Tasks and exercises:
A. In the text on hip and lower back pain, what diagnosis did the first physiatrist give the husband?
B. List the physician specialties that the expert answer in the text on hip and lower back pain suggests a patient with low back pain might consider seeing.
C. Continue the text on hip and lower back pain from its last sentence.

March 23rd, 2011
06:54 PM ET

What could be causing my husband's hip and lower back pain?

Every weekday, a CNNHealth expert doctor answers a viewer question. On Wednesdays, it's Dr. Otis Brawley, chief medical officer at the American Cancer Society.

Asked by Jessica Diebold, Boston

Last winter, my husband fell on some ice. Instead of landing on his backside, he landed on his left hip. He was in a great deal of pain in both the hip and lower back, and went to an ER for X-rays, which came back negative. The pain persisted for the following two weeks, and eventually he was referred to an orthopedic surgeon, who did MRIs and a bone scan (both negative). After a round of PT with no decrease in pain, he was referred to a physiatrist, who diagnosed traumatic facet syndrome.

After another round of PT and injections to numb the spinal nerves, my husband is still in pain. He was referred to another physiatrist, who still insists it is facet joint syndrome and prescribed daily light stretching. The pain is getting worse, not better, and even taking a pain medication like Percocet does not totally relieve his pain. Is there anything else this could be? Do we go for a fourth opinion?

Expert answer

Dear Jessica,

I often encourage patients to seek a second or even a third opinion. It is important that every patient find a physician that he or she can have a good rapport with, especially when dealing with something that can be difficult to treat. Low back pain is one such condition. The patient with low back pain might consider seeing physicians of different specialties such as a neurologist, an orthopedic surgeon and a physiatrist, also known as a rehabilitation doctor.

What you describe is also called lumbosacral facet syndrome or Z-joint mediated low back pain. This is a common cause of low back pain. It can be due to small damage to spinal bone and soft tissue, arthritic degeneration of bone or overgrowth with remolding of the bone and joint structure. In either case, the nerve leaving the spine is impinged upon, and this causes the pain. The pain can be isolated to the back, or it can radiate down the leg.

(Records from a dataset)
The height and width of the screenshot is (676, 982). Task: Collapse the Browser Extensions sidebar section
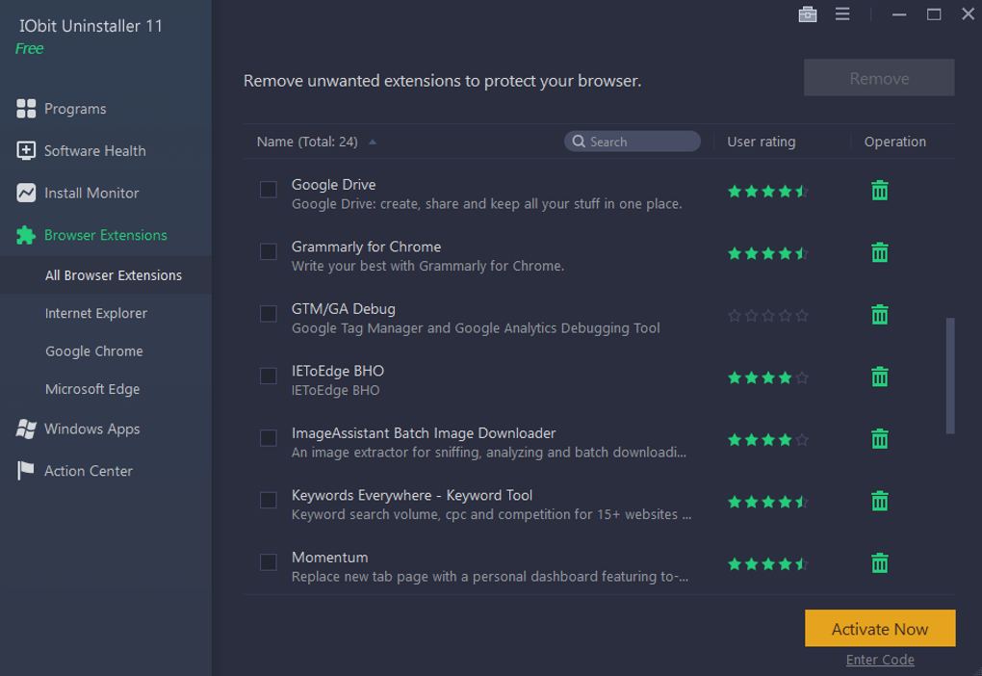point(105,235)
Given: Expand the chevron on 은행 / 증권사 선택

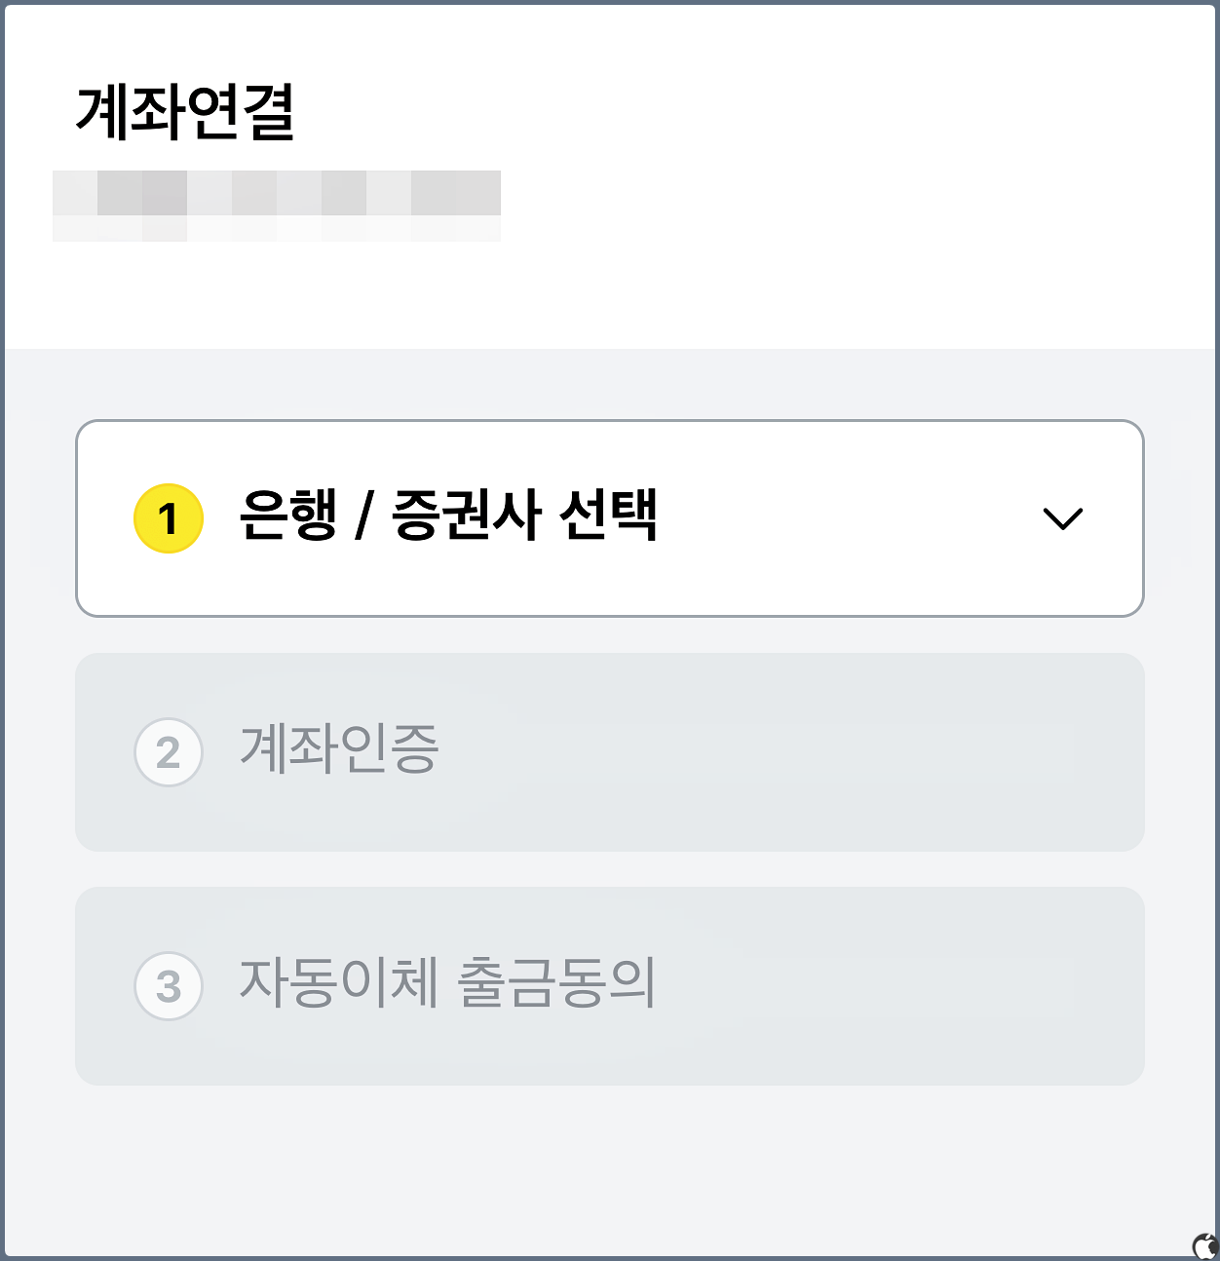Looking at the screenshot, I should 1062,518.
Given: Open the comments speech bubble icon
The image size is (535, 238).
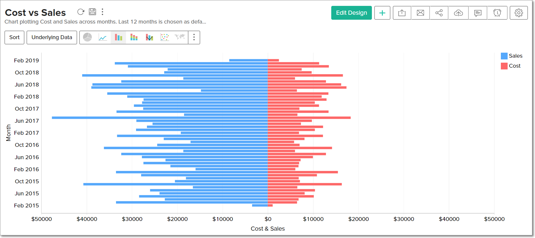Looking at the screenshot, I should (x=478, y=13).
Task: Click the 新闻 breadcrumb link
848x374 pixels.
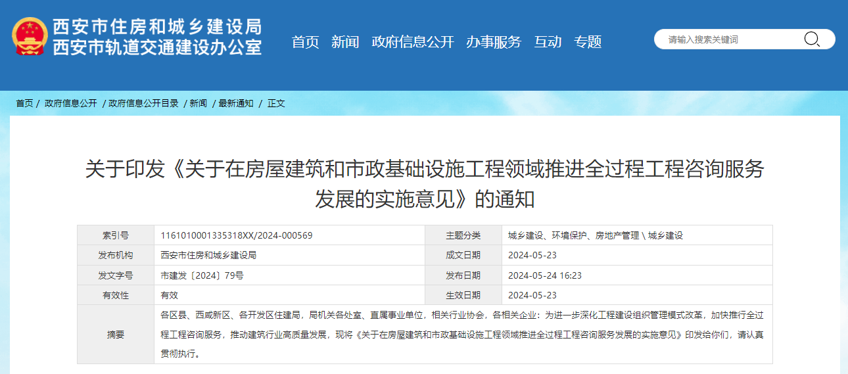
==
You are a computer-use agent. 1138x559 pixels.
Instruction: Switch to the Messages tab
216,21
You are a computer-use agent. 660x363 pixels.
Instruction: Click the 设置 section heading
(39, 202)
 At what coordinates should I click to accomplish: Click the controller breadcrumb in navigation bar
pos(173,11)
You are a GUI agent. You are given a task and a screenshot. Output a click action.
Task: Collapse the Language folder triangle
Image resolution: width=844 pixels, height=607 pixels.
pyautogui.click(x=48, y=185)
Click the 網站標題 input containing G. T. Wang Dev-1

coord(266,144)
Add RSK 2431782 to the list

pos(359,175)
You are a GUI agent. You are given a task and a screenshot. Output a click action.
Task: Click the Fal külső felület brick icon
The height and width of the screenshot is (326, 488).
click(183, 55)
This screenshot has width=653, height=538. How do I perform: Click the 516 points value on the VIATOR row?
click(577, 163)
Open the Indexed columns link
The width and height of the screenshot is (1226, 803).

Results for each task:
A. Traumatic facet syndrome.

B. Neurologist, orthopedic surgeon, physiatrist (rehabilitation doctor)

C.
The pain is often exacerbated by twisting the back, stretching or lateral bending. Many describe their pain as worse in the morning. It seems aggravated by rest and relieved by repeated motion. Unlike many other causes of back pain, this pain usually does not worsen with an increase in intra-abdominal pressure. Therefore, coughing, laughing and straining to have a bowel movement do not worsen the pain.

This condition is difficult to diagnose because the findings are nonspecific on physical examination, and all imaging studies such as MRI or CT of the spine and bone scan are usually normal. Occasionally, electromyography, a study of electrical conduction of the nerves, will be abnormal. This can be the only objective abnormal finding. These examination and imaging studies are useful in ruling out other causes of pain such as a fracture of a spinal disc or disc herniation. Disease of the spinal discs is often misdiagnosed as lumbosacral facet syndrome.

There are three phases to facet syndrome. They are referred to as acute, recovery and maintenance.

The initial treatment plan for facet syndrome in the acute phase is a day or two of bed rest, pain relief with non-steroidal anti-inflammatories, application of heat and cold to relax the muscles and positioning to provide comfort and some limited exercise. Physical therapy includes instruction on proper posture and body mechanics in activities of daily living that protect the injured joint, reduce symptoms and prevent further injury. One should avoid activities and positions that cause pain.

There are a number of treatments that have been used in severe cases of facet syndrome where the pain of the acute phase will not remit. Most patients have disappointing outcomes, but a few get significant relief. These treatments include injection of the nerve with anesthetics and/or steroids, radiofrequency ablation of the nerve and median branch blocks. Some report success with acupuncture or transcutaneous electrical nerve stimulation. Some patients do find comfort in chiropractic spinal manipulation and mobilization beginning in the acute phase. Surgical intervention is not commonly used for the acute phase of facet syndrome.

The recovery phase begins once the painful symptoms are controlled. At this point, stretching and strengthening exercises of the muscles of lower back and trunk are started. Because the facet syndrome pain tends to be worse with extension, strengthening and conditioning exercises should typically be performed with a flexed trunk. Strengthening maneuvers must emphasize flexion, neutral postures and pelvic tilt. A great deal of emphasis is placed on strengthening muscles using pelvic tilt. This is all in an effort to reduce compression on the nerves coming out of the spine.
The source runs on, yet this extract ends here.